All of the entries below are to be retyped exactly.

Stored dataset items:
++++++++
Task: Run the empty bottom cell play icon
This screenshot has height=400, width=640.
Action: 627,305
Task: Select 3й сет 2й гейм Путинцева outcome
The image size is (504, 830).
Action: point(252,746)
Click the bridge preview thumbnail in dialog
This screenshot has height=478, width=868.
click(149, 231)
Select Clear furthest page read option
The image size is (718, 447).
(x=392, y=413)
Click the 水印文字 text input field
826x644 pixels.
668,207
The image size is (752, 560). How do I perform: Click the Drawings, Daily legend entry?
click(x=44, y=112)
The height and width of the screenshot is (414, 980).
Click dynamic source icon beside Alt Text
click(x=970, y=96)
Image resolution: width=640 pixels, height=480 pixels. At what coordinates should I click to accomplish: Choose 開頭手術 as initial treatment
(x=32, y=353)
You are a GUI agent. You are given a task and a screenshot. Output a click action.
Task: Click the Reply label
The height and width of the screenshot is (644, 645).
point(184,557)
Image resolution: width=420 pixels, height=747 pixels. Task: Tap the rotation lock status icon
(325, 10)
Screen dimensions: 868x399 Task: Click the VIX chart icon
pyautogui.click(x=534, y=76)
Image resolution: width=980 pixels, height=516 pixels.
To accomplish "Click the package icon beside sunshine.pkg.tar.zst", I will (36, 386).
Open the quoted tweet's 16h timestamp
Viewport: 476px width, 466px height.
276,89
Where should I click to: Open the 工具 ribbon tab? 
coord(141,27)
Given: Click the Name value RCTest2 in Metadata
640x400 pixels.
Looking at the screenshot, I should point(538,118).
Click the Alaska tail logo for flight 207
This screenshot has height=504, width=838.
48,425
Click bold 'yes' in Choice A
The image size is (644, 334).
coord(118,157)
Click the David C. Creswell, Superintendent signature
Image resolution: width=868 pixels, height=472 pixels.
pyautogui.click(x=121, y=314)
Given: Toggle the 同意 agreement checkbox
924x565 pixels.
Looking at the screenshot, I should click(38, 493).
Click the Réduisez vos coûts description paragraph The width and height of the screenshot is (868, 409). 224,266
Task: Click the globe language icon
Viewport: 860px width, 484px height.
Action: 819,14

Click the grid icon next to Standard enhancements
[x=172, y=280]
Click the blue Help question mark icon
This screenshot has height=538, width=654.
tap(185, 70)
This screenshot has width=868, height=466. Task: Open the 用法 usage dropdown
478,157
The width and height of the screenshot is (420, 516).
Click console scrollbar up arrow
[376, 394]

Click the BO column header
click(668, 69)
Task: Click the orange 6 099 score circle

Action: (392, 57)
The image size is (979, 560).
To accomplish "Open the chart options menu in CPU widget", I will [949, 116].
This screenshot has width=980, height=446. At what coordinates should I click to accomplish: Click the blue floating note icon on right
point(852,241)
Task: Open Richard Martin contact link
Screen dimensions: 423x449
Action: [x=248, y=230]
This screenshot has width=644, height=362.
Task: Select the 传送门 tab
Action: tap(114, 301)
++++++++
▶ [EXERCISE ANSWER]:
Task: Run the empty bottom cell play icon
This screenshot has height=400, width=640.
Action: 627,305
Task: Select 3й сет 2й гейм Путинцева outcome
The image size is (504, 830).
Action: point(252,746)
Click the bridge preview thumbnail in dialog
This screenshot has height=478, width=868.
click(149, 231)
Select Clear furthest page read option
The image size is (718, 447).
(x=392, y=413)
Click the 水印文字 text input field
826x644 pixels.
668,207
The image size is (752, 560). How do I perform: Click the Drawings, Daily legend entry?
click(x=44, y=112)
The height and width of the screenshot is (414, 980).
Click dynamic source icon beside Alt Text
click(x=970, y=96)
Image resolution: width=640 pixels, height=480 pixels. At what coordinates should I click to accomplish: Choose 開頭手術 as initial treatment
(x=32, y=353)
You are a GUI agent. You are given a task and a screenshot. Output a click action.
Task: Click the Reply label
The height and width of the screenshot is (644, 645).
point(184,557)
Image resolution: width=420 pixels, height=747 pixels. Task: Tap the rotation lock status icon
(325, 10)
Screen dimensions: 868x399 Task: Click the VIX chart icon
pyautogui.click(x=534, y=76)
Image resolution: width=980 pixels, height=516 pixels.
To accomplish "Click the package icon beside sunshine.pkg.tar.zst", I will (36, 386).
Open the quoted tweet's 16h timestamp
Viewport: 476px width, 466px height.
276,89
Where should I click to: Open the 工具 ribbon tab? 
coord(141,27)
Given: Click the Name value RCTest2 in Metadata
640x400 pixels.
Looking at the screenshot, I should point(538,118).
Click the Alaska tail logo for flight 207
This screenshot has height=504, width=838.
48,425
Click bold 'yes' in Choice A
The image size is (644, 334).
coord(118,157)
Click the David C. Creswell, Superintendent signature
Image resolution: width=868 pixels, height=472 pixels.
pyautogui.click(x=121, y=314)
Given: Toggle the 同意 agreement checkbox
924x565 pixels.
Looking at the screenshot, I should click(38, 493).
Click the Réduisez vos coûts description paragraph The width and height of the screenshot is (868, 409). 224,266
Task: Click the globe language icon
Viewport: 860px width, 484px height.
Action: 819,14

Click the grid icon next to Standard enhancements
[x=172, y=280]
Click the blue Help question mark icon
This screenshot has height=538, width=654.
tap(185, 70)
This screenshot has width=868, height=466. Task: Open the 用法 usage dropdown
478,157
The width and height of the screenshot is (420, 516).
Click console scrollbar up arrow
[376, 394]

Click the BO column header
click(668, 69)
Task: Click the orange 6 099 score circle

Action: (392, 57)
The image size is (979, 560).
To accomplish "Open the chart options menu in CPU widget", I will [949, 116].
This screenshot has width=980, height=446. At what coordinates should I click to accomplish: Click the blue floating note icon on right
point(852,241)
Task: Open Richard Martin contact link
Screen dimensions: 423x449
Action: [x=248, y=230]
This screenshot has width=644, height=362.
Task: Select the 传送门 tab
Action: tap(114, 301)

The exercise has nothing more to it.